Text under study:
Warning by distraught mother on danger of discarded needles
A LOCAL mother is appealing to parents to make their children aware of the dangers of used needles, after her four-year-old son was pricked with one while playing in Fettercairn.
The incident occurred last Sunday afternoon on the Fettercairn Road, when Sally Ann Flynn’s son William was out playing with his older brother and their friend.
“They were out playing together, and before I knew it, the children came in screaming and crying that my son had been poked with a needle,” Ms Flynn told The Echo.
“We were looking at him, at his arm, and we couldn’t see anything until we looked closer and saw what looked like a nettle sting. When we examined it, we saw the needle mark.
“The children said they’d found a needle with brown stuff in it on top of an electrical box. I got really anxious, rang the hospital and they said to come down immediately.”
Ms Flynn’s son had to receive vaccines and undergo blood tests and will have to do so again twice over the next six months, because if he picked up a blood-borne virus from the syringe it could take up to six months for it to show.

Tasks and exercises:
a) Answer these questions from the needle article, one line each:
(i) How old is Sally Ann Flynn's son William?
(ii) According to the children, where did they find the needle?
(iii) How many more times over the next six months will William have to repeat the vaccines and blood tests?
b) Using the needle article, list every child who was out playing on the Fettercairn Road that Sunday afternoon.
c) Write the next few paragraphs of the needle article, picking up after its final sentence.

Data block:

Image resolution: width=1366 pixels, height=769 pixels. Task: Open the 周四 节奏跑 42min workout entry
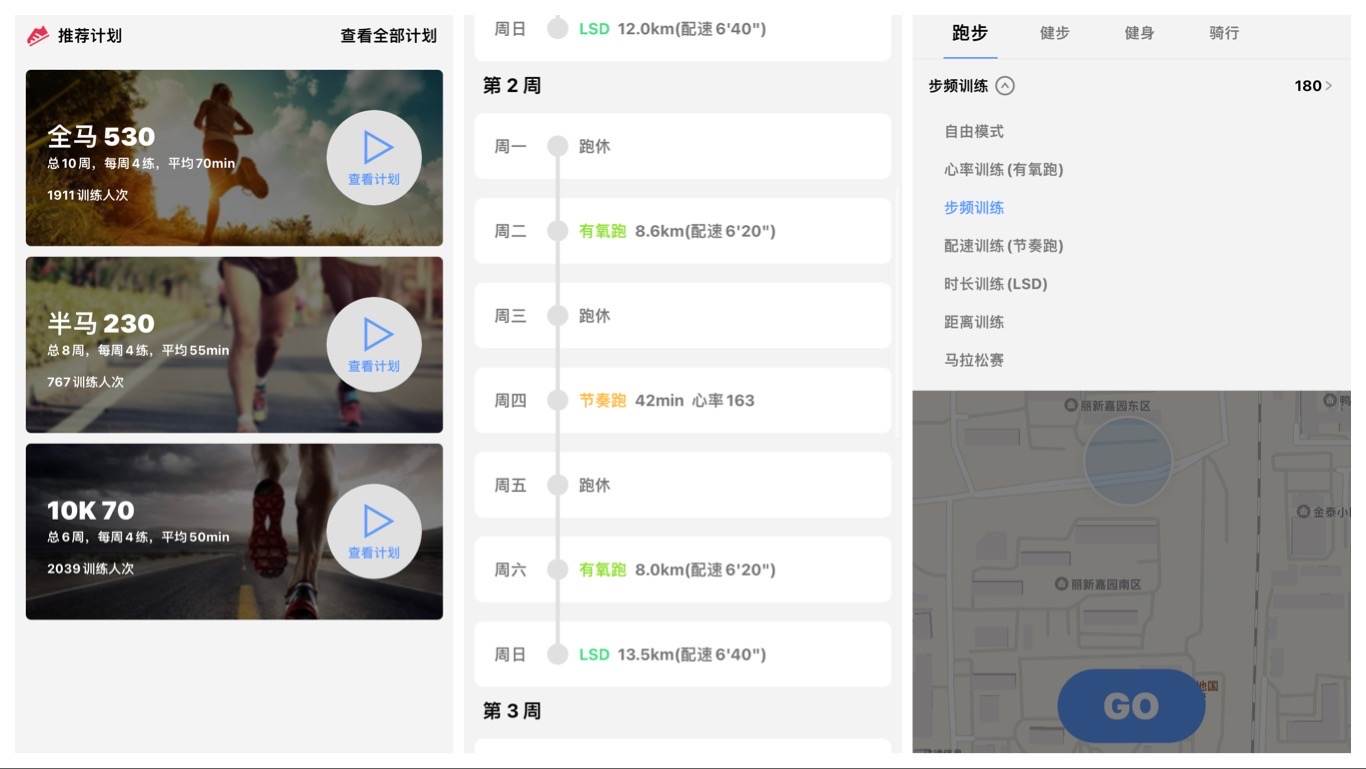pyautogui.click(x=685, y=400)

Task-by-task outputs:
a)
(i) Four years old.
(ii) On top of an electrical box.
(iii) Twice.

b) William, his older brother, and their friend.

c)
“They’re three young children, so I’ll never know the full story of how the needle got jammed into his arm,” added Ms Flynn.
“But it’s done now, and we just have to suffer the outcome. I actually can’t describe how I feel . . . I’m just devastated that it happened and in fear of the outcome.
“My son’s only four, so he doesn’t have much understanding of what’s happened and how he’ll have to go into the hospital for tests and vaccines in three months and in six months.”
Ms Flynn said she’s speaking out about her experience as she wants other parents to make their children aware of the dangers of used needles, and to prevent another family from having a similar experience.
“I’d never talked to my children about needles,” she explained.
“I’m just devastated about what happened, but I want to make other mothers aware – we need to speak to our children.
“I just want to make people aware that it’s out there, and that it’s happened to us.
“They’ve played on that road hundreds of times, and you never think that danger is lurking there.
“This only happened one time – but all it takes is one time.”
While Ms Flynn and her family are still anxious about what the future holds for her young son, she said he appears to be in good spirits and in good health despite what happened.
“It’s terrifying, not knowing what the outcome will be and having to play a waiting game, but he seems in good health all in all,” she added.
There are a number of needle exchanges in Tallaght provided by local drug services, including CARP in Killinarden, St Aengus’ in Tymon, JADD in Jobstown and HSE Outreach services. Mick Duff, manager of the St Aengus’ Drug Project and a local councillor, emphasised the importance of used needles being disposed of responsibly.
“Everyone who operates harm reduction and needle exchange services is at pains saying to clients to safely dispose of their needles,” he said.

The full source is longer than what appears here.